Put the 5V pin on this line and your slider should be connected!

Step 4: LED Screen

This part of the instruction only works for a 4 pin LED screen on the Arduino Nano. Make sure your screen has these pins: GND, VDD, SCK and SDA. The Arduino Uno has the SCK and SDA switched around, so google this step if you are not sure how to connect your screen.

The GND pin is easy, you connect this to either your ground line on the breadboard, or the remaining ground pin on your arduino.

After that, connect the VDD to your 5V line.

The SCK and SDA use the analog pins 4 and 5, SCK uses Analog pin 5 and SDA uses Analog pin 4.

Now that your screen is connected, put your arduino in your power source and make sure it's working.

Step 5: Button

The last thing you need to connect is your button. There are different kind of buttons with different ways to connect. Above you can see the button im using. If you have this, or a similar button with the same pins, you can follow this tutorial. Otherwise you need to google how to connect your button.

There are 3 pins on this button.

GND goes to your ground line on the breadboard

VCC goes to your 5V line on the breadboard

and S is a digital out, goes to digital pin 8.

Yay! Now everything is connected and ready to test.

Step 6: Testing

Now, everything is ready to test!

If you havent already, download and upload the code to your Arduino. It might look a bit weird, but your game is now ready to go! You can prototype a case with cardboard (like I did) and decide where you want your slider, button, led screen and led lights.

Step 7: Solding

Now, this is the hard part, especially on the Arduino Nano. Before you start solding, make sure you are either outside, or using a mask to prevent yourself from breathing toxic air from the solding iron.

All the things you just connected on your breadboard and arduino, you are going to permanently attach. Make sure all your wires work and you have the right wire in the right place.

Okay, so, this is how I did it.

The 5V line and Ground line need to be recreated with something that you can sold onto. I used a protoboard (image above). Cut the protoboard so you have two smaller parts. It doesn't have to be really big, but make sure they have enough space for your cables. Now, get out that solding iron and sold one wire to the 5V line on your breadboard. The other side should be solded on one of the protoboards. We have recreated a 5V line now, on all of this protoboard. Everything that needs 5V, can be solded to this. Do the same for the other protoboard, but use the ground pin on your Arduino.
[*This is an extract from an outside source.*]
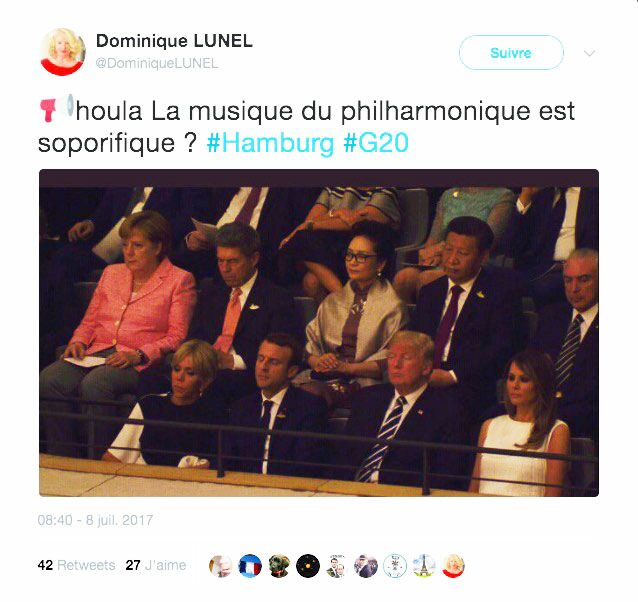The height and width of the screenshot is (602, 638).
Task: Open the #Hamburg hashtag link
Action: pos(270,143)
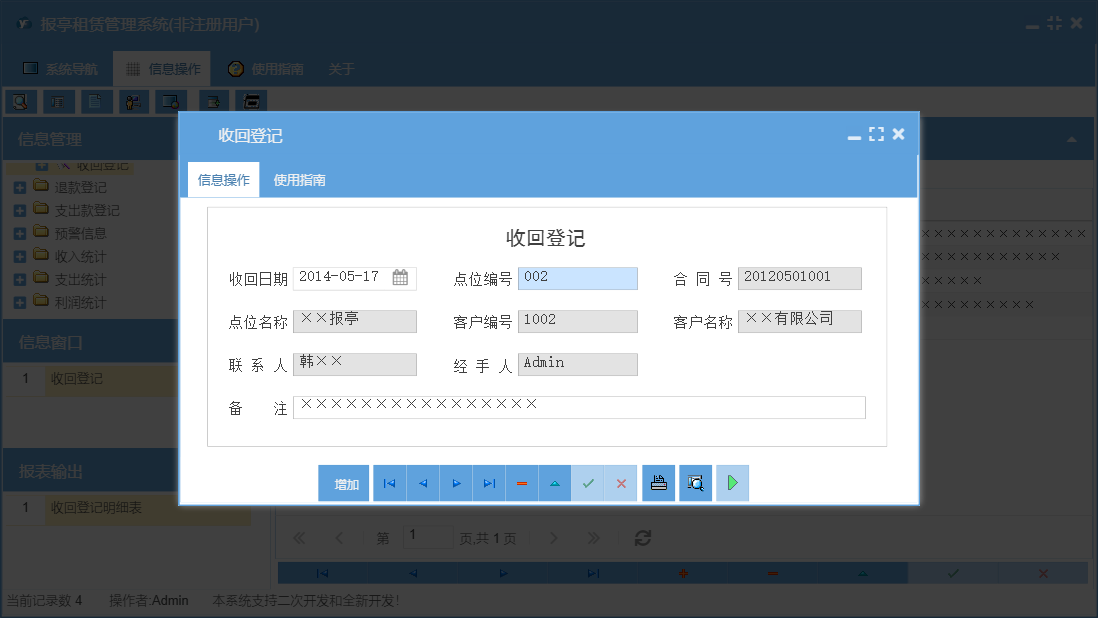Click the user management icon in toolbar

[133, 101]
Okay so, everything that needed 5V and Ground before, needs to be solded on these boards. You can clutter them all together to make it a bit easier. This means that all your leds should be cabled and the smaller parts should be solded to the ground protoboard. (The other sides should be solded to their digital pins that we prototyped them on before)

Basically, everything you wired, will be solded like this.

When thats done, your project is permanent!

Step 8: Casing

The last step, is putting it all together: you are going to design a case!

This case can be anything you want, as long as the parts fit. My case is a 3D printed model that I designed and someone else 3D modelled for me, I want to upload it, but it has a few flaws in the design, so it's best if you make one yourself. Plus, it will feel like your own project when you do!

So, if you prototyped before, you can use that to make sure you have enough space for all the parts. Also, dont forget to make space for the cable of your arduino to your power source! I hope you will go crazy and use your own materials and colors!

Step 9: Final Word

So, I hope you enjoyed my instructable and made your own beautifull project. Feel free to change things up as you like. As for me, this project is not over yet. My final design worked, but after a few hours my Arduino stopped working, so I'm hoping to find a solution so it works permanently. I did enjoy this project, even though it was a lot of stress, hours and tears. I hope to make more in the future and that you'll love your project!